Les autres? Remco Evenepoel (dans une forme moyenne), Primoz Roglic (le mieux armé après son sacre au Dauphiné) ont goûté au bitume lors du Tour du Pays basque. Et au vu des performances sur le Dauphiné libéré et sur le Tour de Suisse, les principaux contradicteurs n'ont pas montré des garanties pour chatouiller le Slovène.
Il est difficile de voir «Pogi» battu avec ces informations, tant il semblait aérien au mois de mai. Il pouvait même se passer de son capteur de puissance - petit clin d'oeil à sa victoire lors de la deuxième étape à Santuario di Oropa.
Mais la vérité du mois de mai n'est pas celle de juillet. Le protégé de Mauro Gianetti n'a d'ailleurs plus été aperçu depuis son sacre sur la course en rose. Pis, les enseignements des courses par étape du mois de juin sont très souvent à prendre avec des pincettes.
Le poids historique peut aussi avoir son importance. Le doublé Giro-Tour de France reste pour beaucoup de coureurs un défi impossible. Il n'est pas anodin que le dernier auteur de ce prodigieux exploit n'est autre que Marco Pantani, en 1998.
Depuis, personne n'a réussi à imiter les monstres Fausto Coppi, Jacques Anquetil, Eddy Merckx, Bernard Hinault, Stephen Roche et Miguel Indurain. Même Lance Armstrong n'a pas voulu s'y frotter. Au sommet de leur art, les Chris Froome ou Alberto Contador ont tenté le défi impossible, avant de battre en retrait.
Contador a bouclé son pensum à bout de force sur les routes françaises en 2011 - plus tard, sa victoire sur le Giro lui a été retirée pour dopage. Chris Froome n'avait pas les jambes pour contrer son collègue Geraint Thomas en 2018.
«Pogi» est prévenu: l'enchaînement Giro-Tour est digne d'un entonnoir dantesque où il faut taire la douleur durant trois (nouvelles) semaines de course.
Mais le travail en amont, les données technologiques récoltées et la préparation poussée à son paroxysme devraient lui permettre de digérer la charge. «Les gains marginaux sont devenus fondamentaux», disait Vincenzo Nibali, pour espérer le doublé. Rien n'est laissé au hasard.
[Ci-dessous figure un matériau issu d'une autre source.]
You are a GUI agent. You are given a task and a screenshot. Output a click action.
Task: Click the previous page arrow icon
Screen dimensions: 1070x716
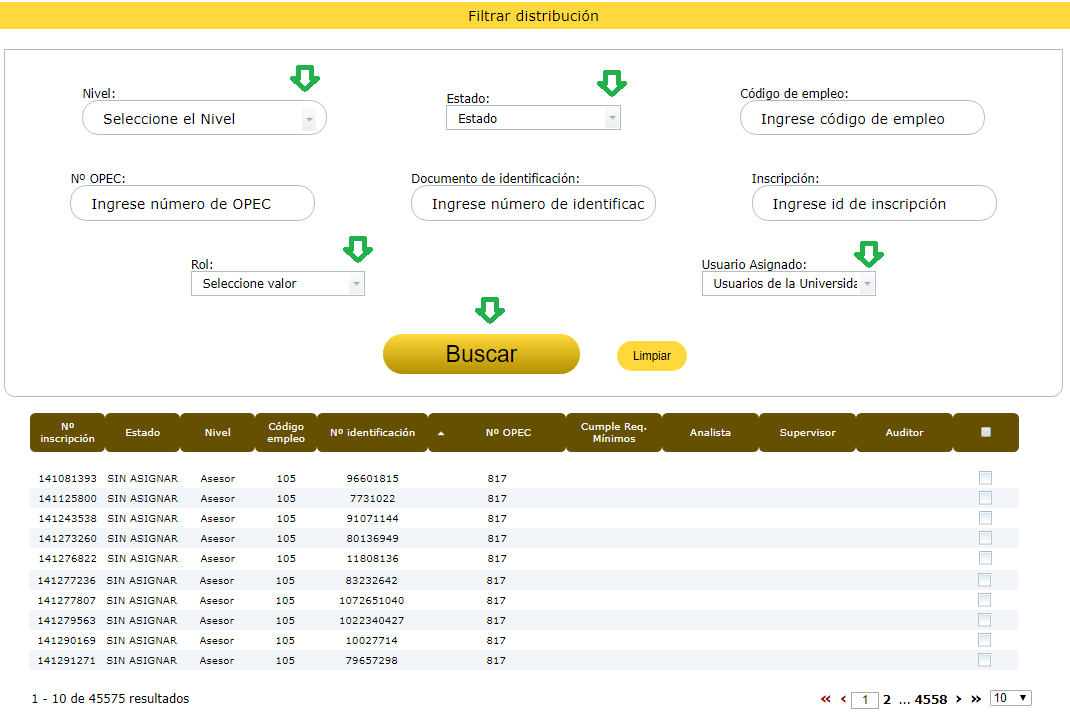(x=844, y=699)
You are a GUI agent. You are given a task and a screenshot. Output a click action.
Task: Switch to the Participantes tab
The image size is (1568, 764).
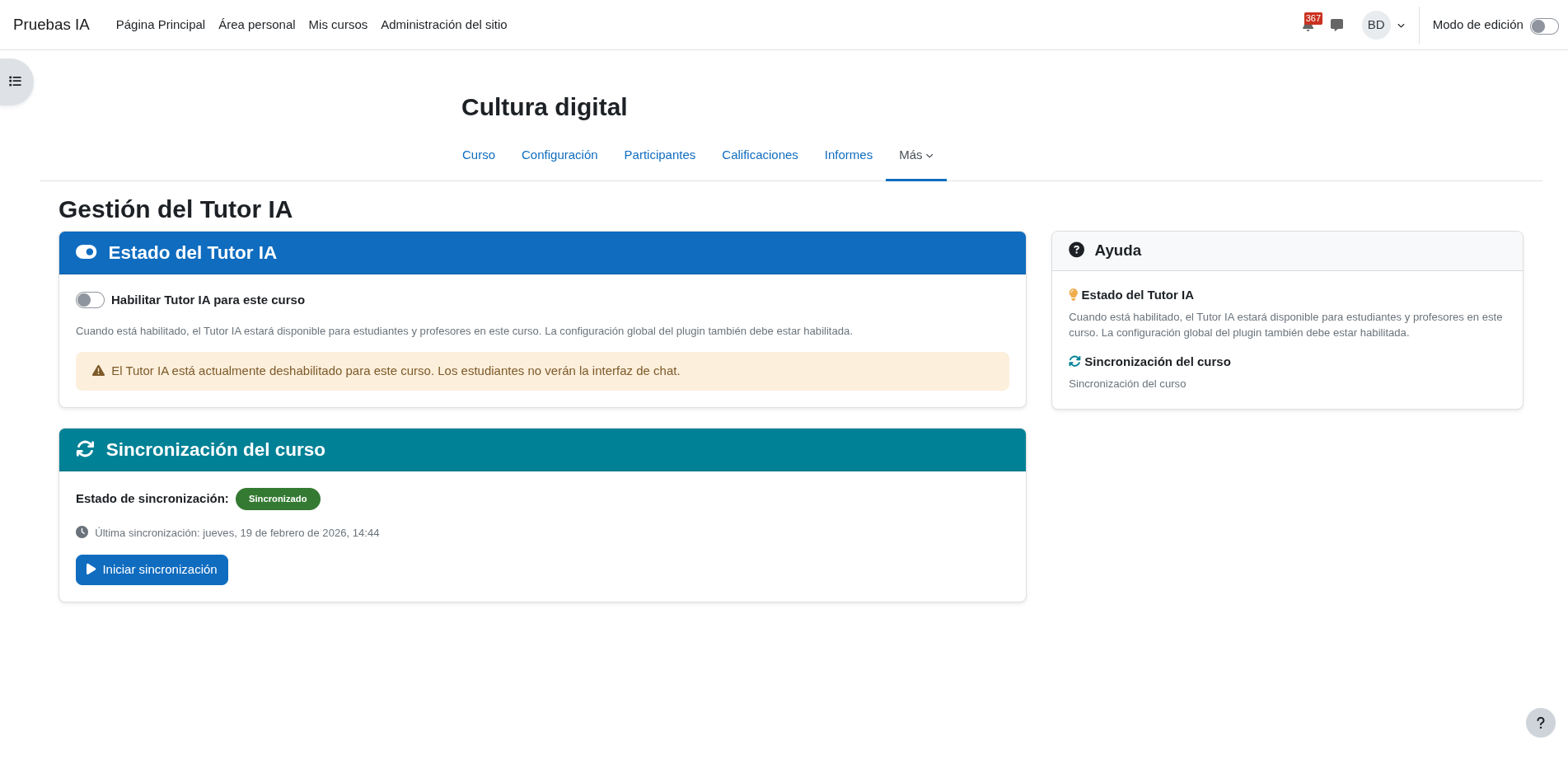click(x=659, y=155)
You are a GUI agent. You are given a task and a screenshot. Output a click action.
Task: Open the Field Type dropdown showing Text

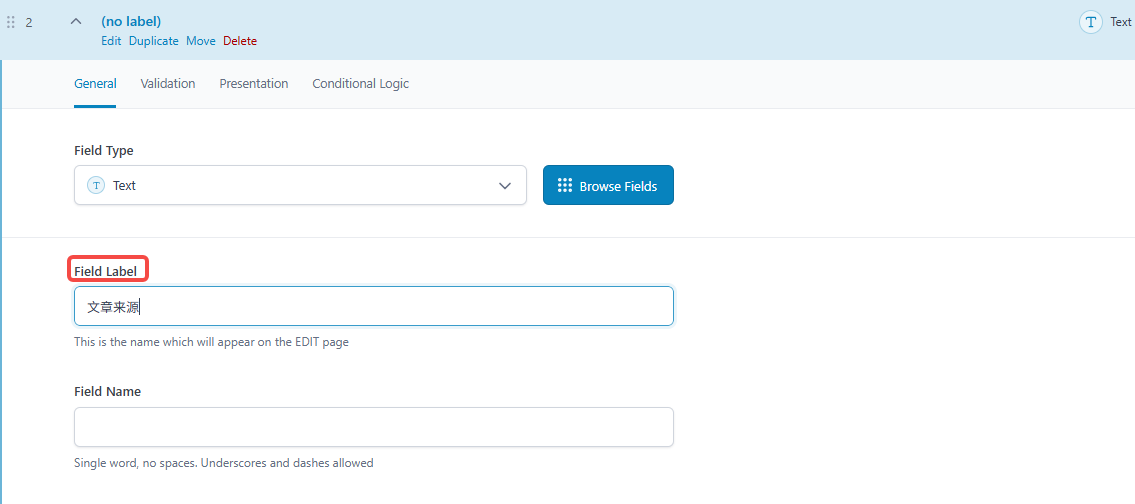[300, 186]
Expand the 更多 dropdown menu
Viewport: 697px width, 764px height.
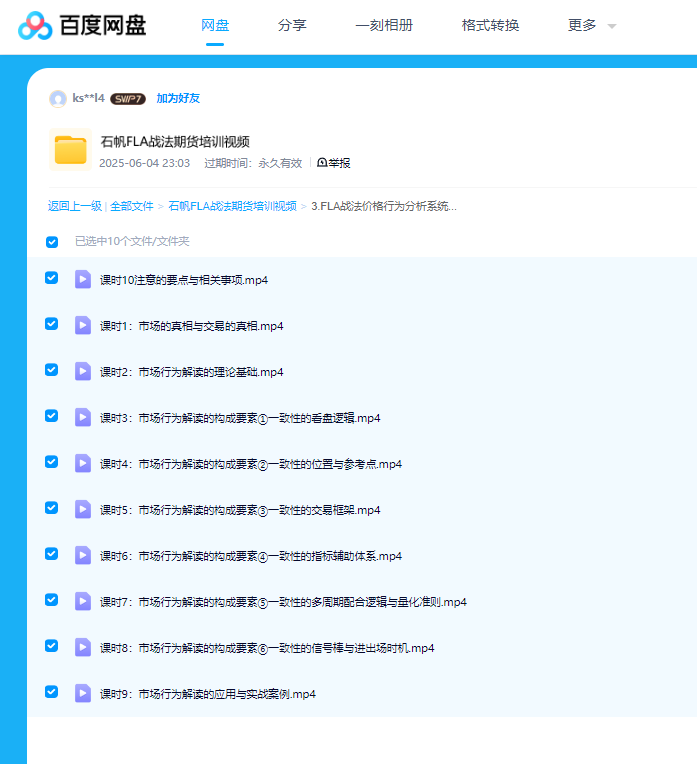[x=592, y=26]
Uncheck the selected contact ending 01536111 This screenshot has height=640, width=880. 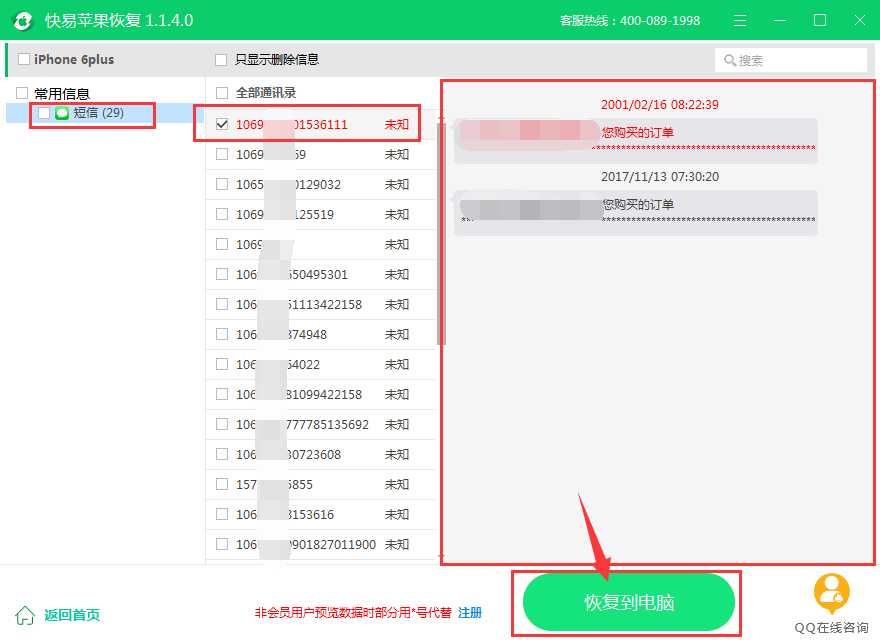tap(222, 125)
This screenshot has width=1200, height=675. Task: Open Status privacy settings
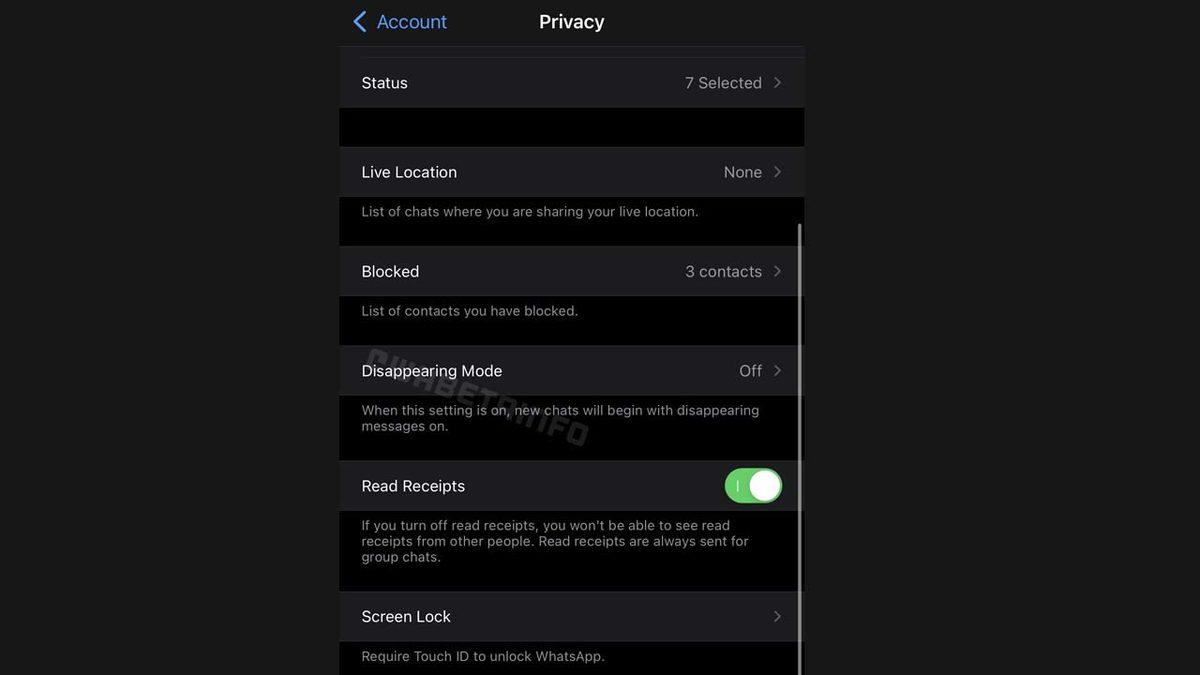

Jusqu'au 21 juillet, l'aventure sera longue. Les jambes vont-elles tenir? Le Slovène a brûlé des forces dans les cols transalpins malgré son apparente aisance. Avaler 3 321,2 kilomètres au total et 42 900 mètres de dénivelé positif, l'addition est salée pour l'organisme. Peut-être que l'évidence qui saute aux yeux des spécialistes du vélo devrait être un tantinet mesurée.